When Stephen N. Zack talks about the importance of civic education in American schools, he is not just speaking at the elevated level of policy. To him, it’s a personal matter. Zack, who will start a one-year term as ABA president at the close of the association’s 2010 annual meeting, grew up in Cuba, the son of a Cuban mother and a father whose roots were in Russia. Zack’s family fled the Castro regime in 1961, when he was a teenager, and settled in Miami.


“My experience in Cuba is fundamental to my understanding of what’s going on in the United States, and it’s a big reason for my emphasis on civic education,” Zack says. “To me, the loss of democracy is not a theoretical exercise. It really happened.”

To this day, Zack keeps a copy of the Cuban constitution tucked away in his desk at the Miami offices of Boies, Schiller & Flexner, where he is a partner. It’s a reminder, he says, of a lesson he learned as his family fled Cuba. “The Cuban and U.S. constitutions may have been virtually identical on paper,” says Zack. “However, without a thorough understanding and a complete commitment to the spirit those written words represented, neither that Cuban constitution nor any other was enough to protect its citizens and guarantee their rights and liberties.”

Zack will use the “bully pulpit” of the ABA presidency to push civic education for students as one of his key initiatives. Earlier this year, the Board of Governors authorized him to create the Commission on Civic Education in the Nation’s Schools. A priority of the 20-member commission will be to plan a three-day civic education academy for teenagers in high schools around the country over the President’s Day weekend in February 2011. Lawyers will be urged to help lead the programs.

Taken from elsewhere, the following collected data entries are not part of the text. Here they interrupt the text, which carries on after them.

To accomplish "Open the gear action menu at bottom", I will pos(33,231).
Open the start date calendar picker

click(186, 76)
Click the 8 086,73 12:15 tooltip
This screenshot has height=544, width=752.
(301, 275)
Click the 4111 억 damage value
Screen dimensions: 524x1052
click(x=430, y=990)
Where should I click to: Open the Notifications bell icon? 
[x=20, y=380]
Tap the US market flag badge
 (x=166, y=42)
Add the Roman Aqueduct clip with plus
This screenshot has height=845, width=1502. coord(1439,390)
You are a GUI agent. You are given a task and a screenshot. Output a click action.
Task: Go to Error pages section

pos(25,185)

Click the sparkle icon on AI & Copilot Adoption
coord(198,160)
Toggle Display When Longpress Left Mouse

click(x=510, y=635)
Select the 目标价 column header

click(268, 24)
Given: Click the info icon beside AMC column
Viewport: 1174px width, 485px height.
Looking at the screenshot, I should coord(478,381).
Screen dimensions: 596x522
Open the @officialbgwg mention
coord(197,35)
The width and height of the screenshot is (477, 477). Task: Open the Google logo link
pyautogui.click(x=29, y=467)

During the upcoming annual meeting in San Francisco, the House of Delegates will be asked to address a recommendation by the Standing Committee on Public Education, which asks the ABA to “encourage all lawyers to consider it part of their fundamental responsibility to ensure that all students experience high-quality civic learning, including the study of law, government and history.” The report backing the recommendation describes the ABA’s long history of supporting civic education, which includes the creation in 1983 of the Division for Public Education.

SUPPORT FROM THE TOP

The nation’s schools are crucial to civic education efforts, says Zack, who cites a statement by retired U.S. Supreme Court Justice Sandra Day O’Connor that every generation must learn about the U.S. system of government and law because “you don’t inherit that knowledge through the gene pool.”

Studies appear to bolster that conclusion. In October, a report commissioned by the ABA Division for Public Education and the Cam paign for the Civic Mission of Schools Consortium cited survey data indicating that students who receive a strong dose of civic education tend to score significantly higher on a range of 21st century competencies, or skills—including the ability to work well with others and to hold positive attitudes toward working hard and obeying the law—than students who receive minimal civic education. The report is titled Paths to 21st Century Competencies Through Civic Education Classrooms.

Zack’s civic education initiative got an early push from another retired Supreme Court justice: David H. Souter, who addressed the issue at the ABA’s 2009 annual meeting. “We have to take on the job of making American civics education real again,” said Souter, who urged the ABA to play a leading role in that effort. “What more important work can you do?” he asked.

Endorsing Souter’s call to the legal profession, Zack says, “We can’t wait for others to do it.”